### Problem requirements
Please, without any pictures, transcribe the lines from the one holding "You are a computer-use" to the end of the listing, both ends included.

### Task input
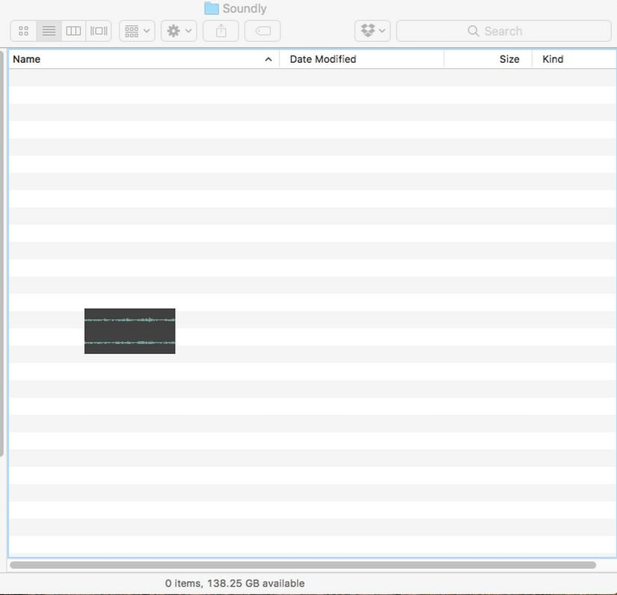
Task: Switch to icon view in toolbar
Action: point(23,31)
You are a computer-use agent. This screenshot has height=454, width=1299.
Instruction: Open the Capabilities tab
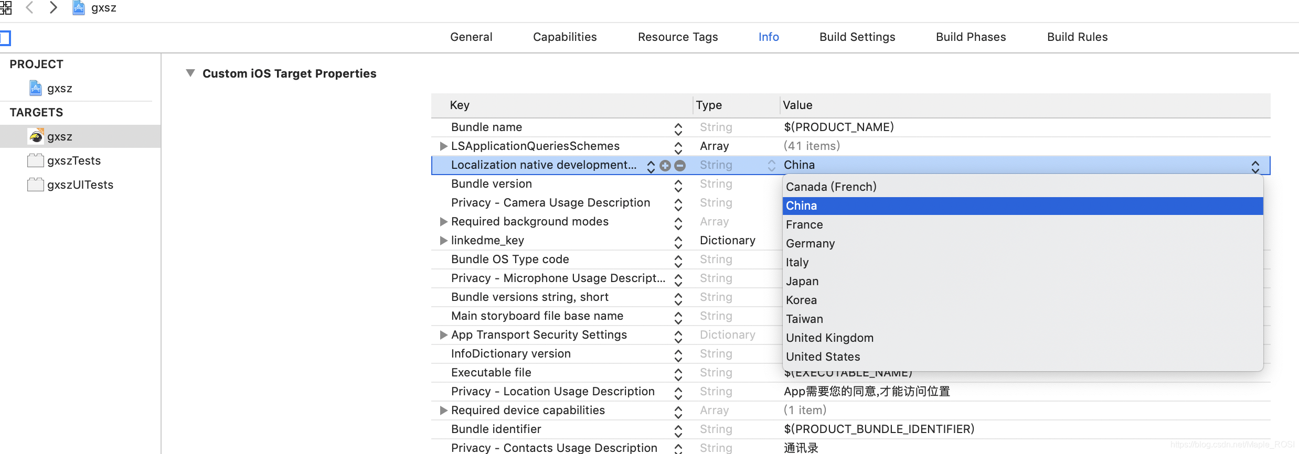point(565,37)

### Exercise answer
You are a computer-use agent. This screenshot has height=454, width=1299.
Instruction: Open the Capabilities tab
point(565,37)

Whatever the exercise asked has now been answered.